Pandora Papers

Rei da Jordânia diz que informações do Pandora Papers foram "distorcidas e exageradas"

Rei Abdullah II da Jordânia.

Yousef Allan

Casa real jordana admite que "não é segredo" que o rei Abdullah II tem diferentes propriedades pelo mundo.

A casa real da Jordânia admitiu hoje que "não é segredo" que o rei Abdullah II - um dos envolvidos na investigação jornalística intitulada Pandora Papers- tem diferentes propriedades, sublinhando ainda que as informações divulgadas foram distorcidas e exageradas.

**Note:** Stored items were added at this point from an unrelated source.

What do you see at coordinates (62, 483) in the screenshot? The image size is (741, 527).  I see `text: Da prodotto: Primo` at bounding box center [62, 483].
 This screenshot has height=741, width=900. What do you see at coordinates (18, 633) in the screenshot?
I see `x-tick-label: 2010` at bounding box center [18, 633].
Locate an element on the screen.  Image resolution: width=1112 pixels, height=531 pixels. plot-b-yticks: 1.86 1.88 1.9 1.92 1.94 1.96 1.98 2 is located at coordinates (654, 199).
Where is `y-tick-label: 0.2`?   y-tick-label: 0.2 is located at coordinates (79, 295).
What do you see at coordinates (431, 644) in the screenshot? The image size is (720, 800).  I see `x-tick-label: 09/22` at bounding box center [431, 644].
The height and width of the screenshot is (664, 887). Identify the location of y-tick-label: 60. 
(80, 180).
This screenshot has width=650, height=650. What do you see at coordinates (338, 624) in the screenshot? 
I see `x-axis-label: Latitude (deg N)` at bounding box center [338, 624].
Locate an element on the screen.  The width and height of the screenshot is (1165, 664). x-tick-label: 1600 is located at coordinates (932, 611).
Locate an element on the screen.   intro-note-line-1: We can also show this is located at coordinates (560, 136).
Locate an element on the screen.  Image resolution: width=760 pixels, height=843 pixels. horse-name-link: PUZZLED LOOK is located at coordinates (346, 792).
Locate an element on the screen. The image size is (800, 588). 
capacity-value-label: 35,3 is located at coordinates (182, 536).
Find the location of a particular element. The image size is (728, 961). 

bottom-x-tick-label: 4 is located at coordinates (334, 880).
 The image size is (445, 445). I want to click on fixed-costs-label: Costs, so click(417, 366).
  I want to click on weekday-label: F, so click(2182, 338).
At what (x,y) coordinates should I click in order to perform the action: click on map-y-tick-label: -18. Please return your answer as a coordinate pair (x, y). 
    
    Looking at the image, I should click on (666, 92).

"Algumas das informações foram usadas indevidamente, distorcendo a verdade, assim como exagerando e interpretando erroneamente" os factos, disse o palácio num longo comunicado, acrescentando que " não divulgar os imóveis privados do rei ocorre por razões de privacidade" e também por razões de segurança".

A investigação, conduzida pelo Consórcio Internacional de Jornalistas de Investigação (ICJI, sigla em inglês), descobriu como o monarca jordano passou as últimas décadas a construir um império imobiliário de luxo no valor de mais de 100 milhões de dólares (86 milhões de euros) com propriedades nos Estados Unidos e no Reino Unido.

O comunicado do palácio real foi divulgado um dia depois de o ICJI ter divulgado que centenas de líderes mundiais, políticos poderosos, bilionários, celebridades, líderes religiosos e traficantes de drogas têm escondido os seus investimentos em mansões, propriedades exclusivas à beira-mar, iates e outros ativos no último quarto de século.

De reis a artistas, os nomes dos Pandora Papers

O relatório é baseado na investigação de quase 12 milhões de arquivos obtidos de 14 empresas localizadas ao redor do mundo, segundo o ICJI.

O relatório está a ser chamado de "Pandora Papers" porque as descobertas lançam luz sobre os negócios anteriormente ocultos da elite e dos corruptos, além de demonstrar como estes usaram contas 'offshore' para proteger ativos no valor coletivo de bilhões de dólares.

Vários outros líderes, incluindo o primeiro-ministro checo e os Presidentes do Quénia e do Equador, foram incluídos nesta investigação e acusados de ocultar ativos em empresas 'offshore', inclusive para fins de evasão fiscal.